Converting tree structures to lists

tree = [1, [2, [3, [4, [5]]]]]
tree.flatten
# => [1, 2, 3, 4, 5]

Converting tree structures to lists is one of the most natural uses for flatten. The method collapses arbitrarily deep nesting into a single sequence, which is exactly what you want when the tree shape was only a temporary organization and the final consumer expects a flat collection.

Flattening after mapping

matrix = [[1, 2], [3, 4], [5, 6]]

matrix.map { |row| row.map { |n| n * 2 } }.flatten
# => [2, 4, 6, 8, 10, 12]

Mapping and then flattening is a common pipeline pattern, but it creates an intermediate array that flat_map can avoid. For simple one-level transformations, consider whether flat_map expresses the same intent with one fewer method call and one fewer allocation.

Handling mixed data

mixed = [1, [2, 3], {a: 1}, [4, [5]]]
mixed.flatten
# => [1, 2, 3, {:a=>1}, 4, 5]

Flatten when nesting is noise

flatten is a good fit when the nested structure is only there because values were grouped earlier in the pipeline. The method turns that structure back into a simple list, which can make later steps much easier to read. That is common after mapping, merging batches, or collecting values from a recursive walk. The important part is that flatten changes the shape of the array, so it should be used when a single list is the real goal rather than when the nesting carries meaning.

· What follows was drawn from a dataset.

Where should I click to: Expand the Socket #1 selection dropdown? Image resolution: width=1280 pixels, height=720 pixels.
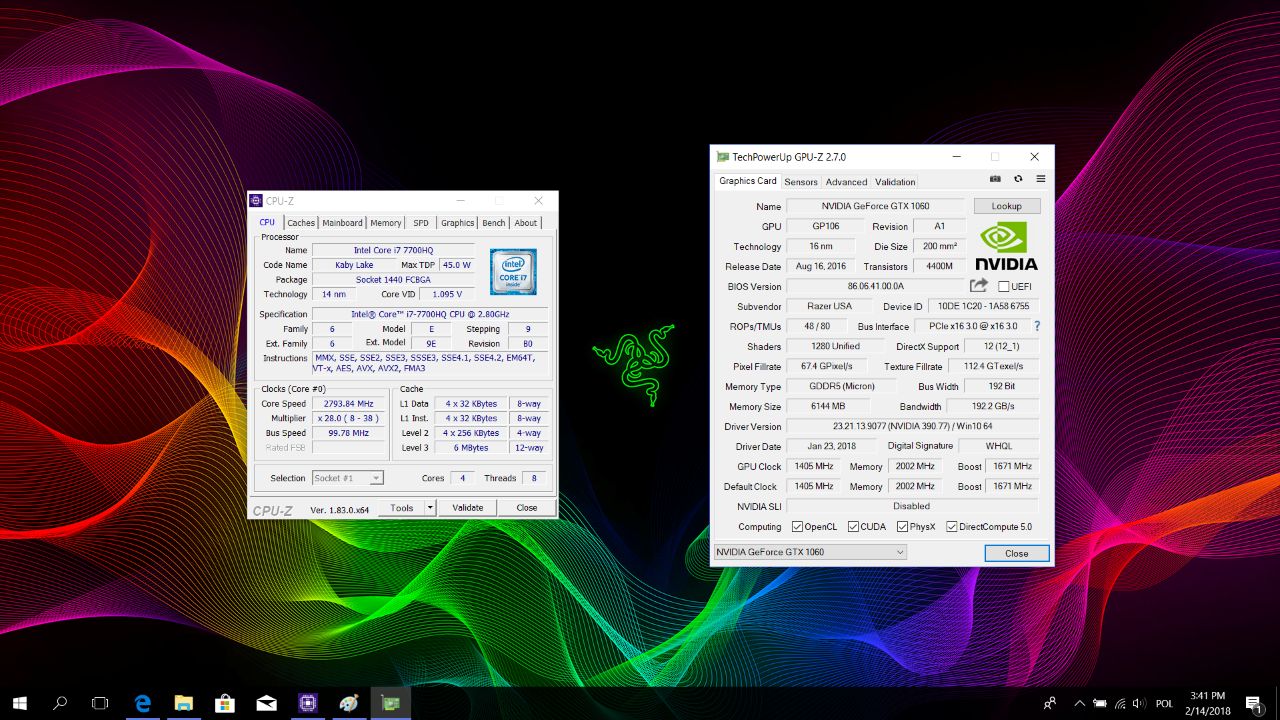[x=376, y=479]
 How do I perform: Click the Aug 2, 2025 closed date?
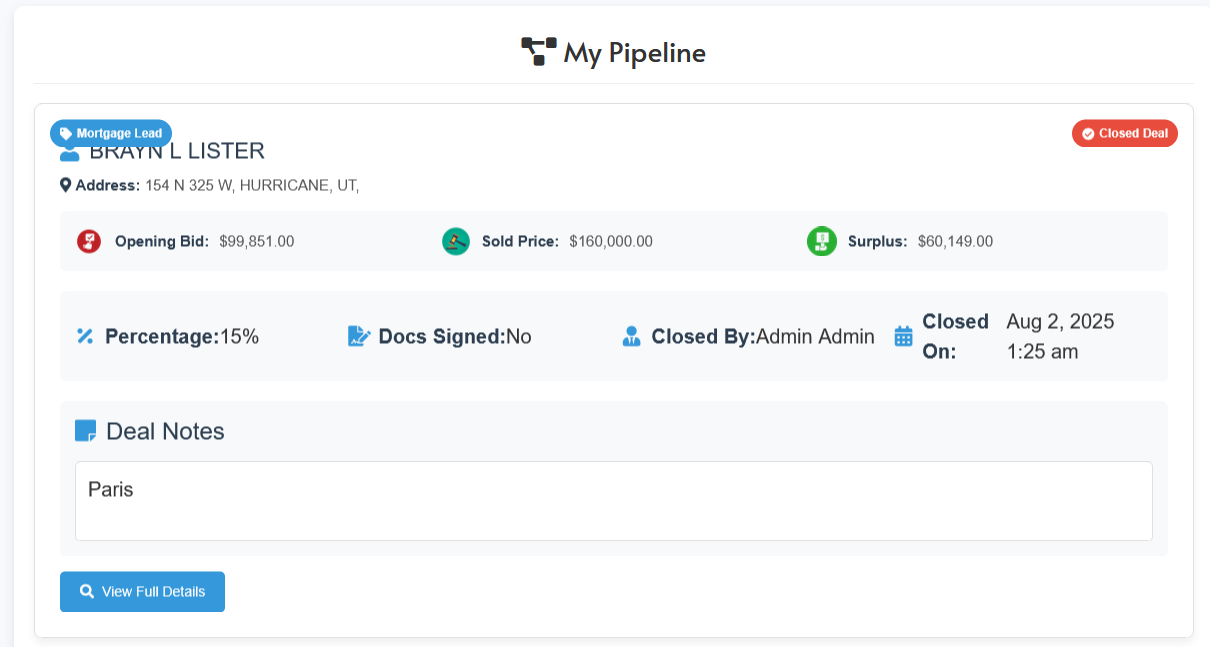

Choose the depth deliberately

The optional depth argument lets you decide how much nesting should remain. A depth of 1 only removes one layer, while a deeper value lets you collapse the array further without blowing away every level at once. That makes the method more flexible than a blanket recursive collapse. It also helps when the outer structure is still useful but the inner layers are getting in the way. The code stays clearer when the chosen depth matches the shape you actually need.

Remember that values stay the same

flatten creates a new array, but it does not clone nested objects for you. If the array contains hashes or other mutable values, those objects are still shared. That is usually fine, but it is worth keeping in mind when later code mutates one of the results and expects the source array to stay untouched at every level. In other words, flatten is about simplifying the container, not duplicating the entire object graph.